**TASK PROMPT:**
The lines to copy are those in the listing below that contain the word "Identify".

··· STORED DATA

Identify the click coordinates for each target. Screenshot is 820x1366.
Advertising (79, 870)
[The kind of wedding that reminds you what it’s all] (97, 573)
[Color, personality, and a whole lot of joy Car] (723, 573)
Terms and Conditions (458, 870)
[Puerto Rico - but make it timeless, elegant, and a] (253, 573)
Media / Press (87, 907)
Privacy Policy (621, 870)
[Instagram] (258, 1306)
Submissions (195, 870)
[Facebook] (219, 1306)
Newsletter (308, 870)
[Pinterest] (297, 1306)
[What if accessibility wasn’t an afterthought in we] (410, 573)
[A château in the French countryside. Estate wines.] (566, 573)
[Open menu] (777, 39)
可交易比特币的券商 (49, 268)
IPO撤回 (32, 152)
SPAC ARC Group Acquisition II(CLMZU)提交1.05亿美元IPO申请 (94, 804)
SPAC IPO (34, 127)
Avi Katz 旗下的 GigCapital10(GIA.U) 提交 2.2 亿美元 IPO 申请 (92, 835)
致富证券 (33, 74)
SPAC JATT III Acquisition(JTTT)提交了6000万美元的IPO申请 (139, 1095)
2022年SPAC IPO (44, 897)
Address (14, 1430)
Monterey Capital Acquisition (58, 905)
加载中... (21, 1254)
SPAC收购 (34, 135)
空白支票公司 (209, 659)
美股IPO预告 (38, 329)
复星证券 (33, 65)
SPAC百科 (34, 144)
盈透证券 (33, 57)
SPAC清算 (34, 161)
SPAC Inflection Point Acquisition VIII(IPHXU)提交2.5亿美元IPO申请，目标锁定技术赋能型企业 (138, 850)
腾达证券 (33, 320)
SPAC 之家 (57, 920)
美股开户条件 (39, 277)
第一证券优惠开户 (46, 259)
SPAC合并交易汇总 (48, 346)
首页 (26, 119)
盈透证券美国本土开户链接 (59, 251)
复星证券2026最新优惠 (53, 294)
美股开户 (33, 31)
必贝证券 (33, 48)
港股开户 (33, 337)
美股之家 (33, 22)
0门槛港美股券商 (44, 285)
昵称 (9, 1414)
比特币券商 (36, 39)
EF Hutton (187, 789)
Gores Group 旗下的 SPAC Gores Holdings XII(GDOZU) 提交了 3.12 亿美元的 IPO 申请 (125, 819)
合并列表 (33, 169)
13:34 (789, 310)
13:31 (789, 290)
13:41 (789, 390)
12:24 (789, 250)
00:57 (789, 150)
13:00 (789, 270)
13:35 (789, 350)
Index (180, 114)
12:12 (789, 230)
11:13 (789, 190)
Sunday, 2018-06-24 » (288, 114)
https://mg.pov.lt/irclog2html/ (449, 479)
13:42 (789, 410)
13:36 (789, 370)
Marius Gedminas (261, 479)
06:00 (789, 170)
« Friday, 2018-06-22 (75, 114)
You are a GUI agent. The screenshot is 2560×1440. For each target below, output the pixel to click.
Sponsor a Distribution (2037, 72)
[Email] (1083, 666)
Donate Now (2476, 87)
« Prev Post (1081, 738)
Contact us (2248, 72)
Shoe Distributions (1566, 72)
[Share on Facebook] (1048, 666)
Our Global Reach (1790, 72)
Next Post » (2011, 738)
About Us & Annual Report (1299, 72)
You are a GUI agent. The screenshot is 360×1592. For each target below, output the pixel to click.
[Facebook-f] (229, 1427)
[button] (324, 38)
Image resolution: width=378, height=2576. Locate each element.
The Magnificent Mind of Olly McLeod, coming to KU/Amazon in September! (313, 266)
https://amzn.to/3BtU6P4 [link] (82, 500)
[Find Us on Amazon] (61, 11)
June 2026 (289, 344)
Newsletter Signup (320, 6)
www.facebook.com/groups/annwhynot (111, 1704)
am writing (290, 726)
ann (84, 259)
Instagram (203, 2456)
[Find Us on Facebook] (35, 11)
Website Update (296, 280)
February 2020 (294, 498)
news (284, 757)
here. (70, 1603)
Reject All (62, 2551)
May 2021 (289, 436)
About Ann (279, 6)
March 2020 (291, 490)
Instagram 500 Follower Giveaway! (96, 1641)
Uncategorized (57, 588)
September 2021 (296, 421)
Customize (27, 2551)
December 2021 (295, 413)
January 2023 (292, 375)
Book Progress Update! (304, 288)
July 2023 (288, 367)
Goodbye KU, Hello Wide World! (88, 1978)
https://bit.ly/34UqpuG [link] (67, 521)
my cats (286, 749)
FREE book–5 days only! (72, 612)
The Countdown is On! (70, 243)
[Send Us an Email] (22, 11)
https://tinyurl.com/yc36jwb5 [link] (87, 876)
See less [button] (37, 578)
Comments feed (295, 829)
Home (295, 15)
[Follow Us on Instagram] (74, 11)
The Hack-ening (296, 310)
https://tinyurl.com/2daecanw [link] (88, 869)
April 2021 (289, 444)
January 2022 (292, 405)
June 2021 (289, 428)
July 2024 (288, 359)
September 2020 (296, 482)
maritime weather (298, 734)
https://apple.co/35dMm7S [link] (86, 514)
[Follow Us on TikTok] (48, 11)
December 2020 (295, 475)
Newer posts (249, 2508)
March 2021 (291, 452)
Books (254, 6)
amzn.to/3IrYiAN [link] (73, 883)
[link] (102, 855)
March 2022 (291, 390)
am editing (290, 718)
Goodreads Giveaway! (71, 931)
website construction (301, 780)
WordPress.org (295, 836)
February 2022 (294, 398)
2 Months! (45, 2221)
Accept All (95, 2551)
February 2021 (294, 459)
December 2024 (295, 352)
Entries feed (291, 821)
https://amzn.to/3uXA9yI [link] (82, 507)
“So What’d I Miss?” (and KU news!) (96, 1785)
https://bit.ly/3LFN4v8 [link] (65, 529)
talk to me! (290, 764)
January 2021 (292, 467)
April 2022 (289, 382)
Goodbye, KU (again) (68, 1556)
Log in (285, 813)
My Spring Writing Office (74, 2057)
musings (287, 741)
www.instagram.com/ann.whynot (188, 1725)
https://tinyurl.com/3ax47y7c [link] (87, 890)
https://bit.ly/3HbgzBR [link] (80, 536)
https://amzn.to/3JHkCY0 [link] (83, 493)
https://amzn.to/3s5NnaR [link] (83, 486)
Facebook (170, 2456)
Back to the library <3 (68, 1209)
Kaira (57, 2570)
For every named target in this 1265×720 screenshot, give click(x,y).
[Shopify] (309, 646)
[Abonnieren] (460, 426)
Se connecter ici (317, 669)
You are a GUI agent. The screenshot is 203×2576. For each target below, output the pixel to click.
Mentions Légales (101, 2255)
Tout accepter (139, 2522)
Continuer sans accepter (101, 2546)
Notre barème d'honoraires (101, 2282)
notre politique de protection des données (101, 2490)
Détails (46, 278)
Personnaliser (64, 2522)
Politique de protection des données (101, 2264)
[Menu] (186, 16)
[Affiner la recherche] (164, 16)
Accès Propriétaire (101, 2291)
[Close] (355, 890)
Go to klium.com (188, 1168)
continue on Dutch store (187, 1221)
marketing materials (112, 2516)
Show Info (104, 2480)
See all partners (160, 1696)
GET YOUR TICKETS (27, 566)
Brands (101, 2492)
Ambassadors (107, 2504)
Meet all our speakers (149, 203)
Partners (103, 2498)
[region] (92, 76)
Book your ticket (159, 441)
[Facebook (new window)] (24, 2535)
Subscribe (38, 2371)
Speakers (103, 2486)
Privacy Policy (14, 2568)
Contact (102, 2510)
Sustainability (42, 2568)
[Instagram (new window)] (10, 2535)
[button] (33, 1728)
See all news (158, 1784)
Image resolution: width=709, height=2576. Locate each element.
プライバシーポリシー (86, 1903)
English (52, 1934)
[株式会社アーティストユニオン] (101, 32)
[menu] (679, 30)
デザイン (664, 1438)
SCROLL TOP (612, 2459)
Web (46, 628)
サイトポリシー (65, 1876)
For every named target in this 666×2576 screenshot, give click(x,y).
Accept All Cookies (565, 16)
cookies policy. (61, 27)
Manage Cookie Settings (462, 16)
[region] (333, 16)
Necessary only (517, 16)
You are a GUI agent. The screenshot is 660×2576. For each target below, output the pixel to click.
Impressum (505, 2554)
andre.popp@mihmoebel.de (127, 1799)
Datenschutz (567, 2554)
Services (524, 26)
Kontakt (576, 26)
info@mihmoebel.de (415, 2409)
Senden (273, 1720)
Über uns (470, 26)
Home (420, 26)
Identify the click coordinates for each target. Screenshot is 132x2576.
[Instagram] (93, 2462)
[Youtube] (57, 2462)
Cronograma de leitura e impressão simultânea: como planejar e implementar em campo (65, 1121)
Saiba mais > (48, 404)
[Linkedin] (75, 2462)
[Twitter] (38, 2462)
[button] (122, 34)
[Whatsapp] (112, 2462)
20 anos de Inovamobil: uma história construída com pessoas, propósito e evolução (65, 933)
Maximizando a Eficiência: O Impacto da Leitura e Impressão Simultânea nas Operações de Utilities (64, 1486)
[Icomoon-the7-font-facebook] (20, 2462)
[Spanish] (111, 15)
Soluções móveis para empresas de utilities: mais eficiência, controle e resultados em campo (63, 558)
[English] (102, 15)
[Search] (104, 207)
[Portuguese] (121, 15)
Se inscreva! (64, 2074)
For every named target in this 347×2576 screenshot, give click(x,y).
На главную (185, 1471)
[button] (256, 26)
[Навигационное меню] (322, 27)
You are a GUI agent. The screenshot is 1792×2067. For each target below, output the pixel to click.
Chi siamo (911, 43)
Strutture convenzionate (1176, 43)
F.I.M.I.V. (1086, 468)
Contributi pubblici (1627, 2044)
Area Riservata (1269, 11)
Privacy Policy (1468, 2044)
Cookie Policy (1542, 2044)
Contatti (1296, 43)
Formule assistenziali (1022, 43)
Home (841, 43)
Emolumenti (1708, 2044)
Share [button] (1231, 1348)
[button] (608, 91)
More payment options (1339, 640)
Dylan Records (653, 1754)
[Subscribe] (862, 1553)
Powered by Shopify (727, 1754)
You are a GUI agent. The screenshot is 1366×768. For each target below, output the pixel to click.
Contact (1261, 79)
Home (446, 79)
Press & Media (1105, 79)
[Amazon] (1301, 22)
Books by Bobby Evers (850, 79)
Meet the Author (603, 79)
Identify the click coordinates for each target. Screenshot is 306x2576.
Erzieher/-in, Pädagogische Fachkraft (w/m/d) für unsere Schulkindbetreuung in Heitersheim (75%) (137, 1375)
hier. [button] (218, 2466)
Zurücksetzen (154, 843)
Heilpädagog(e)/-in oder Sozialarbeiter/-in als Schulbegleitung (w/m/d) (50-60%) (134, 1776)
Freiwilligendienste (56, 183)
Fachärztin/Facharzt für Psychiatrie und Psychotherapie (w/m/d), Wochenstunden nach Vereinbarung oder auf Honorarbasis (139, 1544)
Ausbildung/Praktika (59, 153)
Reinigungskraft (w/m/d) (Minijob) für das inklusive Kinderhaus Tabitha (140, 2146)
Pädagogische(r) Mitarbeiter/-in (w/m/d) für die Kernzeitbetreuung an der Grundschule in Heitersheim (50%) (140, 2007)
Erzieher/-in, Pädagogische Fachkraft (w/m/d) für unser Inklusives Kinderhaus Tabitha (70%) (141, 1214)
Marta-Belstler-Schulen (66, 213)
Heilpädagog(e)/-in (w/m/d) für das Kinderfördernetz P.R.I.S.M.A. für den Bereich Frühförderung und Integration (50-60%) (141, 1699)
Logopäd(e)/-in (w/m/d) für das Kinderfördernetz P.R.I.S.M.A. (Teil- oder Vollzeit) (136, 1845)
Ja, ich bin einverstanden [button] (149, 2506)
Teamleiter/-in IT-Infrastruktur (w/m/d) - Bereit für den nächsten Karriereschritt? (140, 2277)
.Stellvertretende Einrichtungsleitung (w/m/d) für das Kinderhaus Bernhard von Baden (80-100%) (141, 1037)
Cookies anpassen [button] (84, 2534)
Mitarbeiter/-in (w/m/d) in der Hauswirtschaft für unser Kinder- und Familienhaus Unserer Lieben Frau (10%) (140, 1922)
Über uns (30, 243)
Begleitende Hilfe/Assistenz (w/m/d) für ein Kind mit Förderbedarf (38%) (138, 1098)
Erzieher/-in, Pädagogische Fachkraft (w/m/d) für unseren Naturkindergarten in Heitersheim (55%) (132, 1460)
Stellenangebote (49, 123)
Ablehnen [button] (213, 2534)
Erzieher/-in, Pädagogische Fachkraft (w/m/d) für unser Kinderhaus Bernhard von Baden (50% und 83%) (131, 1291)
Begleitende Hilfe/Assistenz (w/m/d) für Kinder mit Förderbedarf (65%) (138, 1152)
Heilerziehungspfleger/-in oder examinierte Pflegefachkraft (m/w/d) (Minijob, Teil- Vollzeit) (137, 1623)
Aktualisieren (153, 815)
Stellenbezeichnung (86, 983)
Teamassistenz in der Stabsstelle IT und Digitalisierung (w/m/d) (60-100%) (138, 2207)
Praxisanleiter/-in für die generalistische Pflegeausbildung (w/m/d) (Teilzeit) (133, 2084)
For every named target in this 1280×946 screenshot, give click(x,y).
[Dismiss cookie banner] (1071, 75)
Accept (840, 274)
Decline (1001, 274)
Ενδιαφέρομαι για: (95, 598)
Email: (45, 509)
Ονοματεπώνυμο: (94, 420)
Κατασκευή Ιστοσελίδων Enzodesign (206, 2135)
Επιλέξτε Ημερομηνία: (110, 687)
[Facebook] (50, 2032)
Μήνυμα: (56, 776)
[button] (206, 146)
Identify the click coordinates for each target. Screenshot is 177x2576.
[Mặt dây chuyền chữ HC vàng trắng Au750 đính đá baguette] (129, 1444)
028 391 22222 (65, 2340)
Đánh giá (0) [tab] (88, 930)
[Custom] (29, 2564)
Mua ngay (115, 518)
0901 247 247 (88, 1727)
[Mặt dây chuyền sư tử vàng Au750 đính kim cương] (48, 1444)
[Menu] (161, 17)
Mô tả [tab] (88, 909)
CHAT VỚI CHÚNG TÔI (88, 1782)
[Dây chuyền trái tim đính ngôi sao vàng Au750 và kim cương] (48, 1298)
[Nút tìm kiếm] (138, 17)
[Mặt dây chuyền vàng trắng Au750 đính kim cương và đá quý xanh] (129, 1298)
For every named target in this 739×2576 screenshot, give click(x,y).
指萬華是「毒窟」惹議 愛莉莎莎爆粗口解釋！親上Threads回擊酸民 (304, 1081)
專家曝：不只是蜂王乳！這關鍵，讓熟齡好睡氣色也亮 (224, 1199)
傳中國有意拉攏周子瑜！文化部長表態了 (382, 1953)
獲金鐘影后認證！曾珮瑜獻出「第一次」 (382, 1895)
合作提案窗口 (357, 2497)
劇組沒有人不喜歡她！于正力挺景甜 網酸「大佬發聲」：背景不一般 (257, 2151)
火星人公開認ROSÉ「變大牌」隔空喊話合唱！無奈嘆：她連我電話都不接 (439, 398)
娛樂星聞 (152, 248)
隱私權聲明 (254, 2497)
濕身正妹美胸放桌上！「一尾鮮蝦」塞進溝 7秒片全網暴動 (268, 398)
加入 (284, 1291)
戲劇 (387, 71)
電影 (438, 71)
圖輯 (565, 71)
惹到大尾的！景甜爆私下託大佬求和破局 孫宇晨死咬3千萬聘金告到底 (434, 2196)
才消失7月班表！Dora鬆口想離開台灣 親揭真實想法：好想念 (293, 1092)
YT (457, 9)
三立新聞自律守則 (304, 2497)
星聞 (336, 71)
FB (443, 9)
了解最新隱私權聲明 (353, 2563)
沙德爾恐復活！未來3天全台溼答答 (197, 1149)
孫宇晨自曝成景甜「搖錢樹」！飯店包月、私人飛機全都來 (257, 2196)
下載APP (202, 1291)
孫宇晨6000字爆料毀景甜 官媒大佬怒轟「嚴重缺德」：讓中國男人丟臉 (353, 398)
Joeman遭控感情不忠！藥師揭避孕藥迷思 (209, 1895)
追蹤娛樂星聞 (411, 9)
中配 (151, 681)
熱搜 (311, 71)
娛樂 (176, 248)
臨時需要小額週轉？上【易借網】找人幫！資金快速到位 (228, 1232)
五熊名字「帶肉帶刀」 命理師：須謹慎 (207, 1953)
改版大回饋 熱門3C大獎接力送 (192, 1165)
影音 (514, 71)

······

**RESPONSE TO THIS EXERCISE:**
Identify the click coordinates for each target. Screenshot is 820x1366.
Identify the click coordinates for each target. Screenshot is 132x2576.
Identify the click coordinates for each target. Screenshot is 306x2576.
Identify the click coordinates for each target. Screenshot is 177x2576.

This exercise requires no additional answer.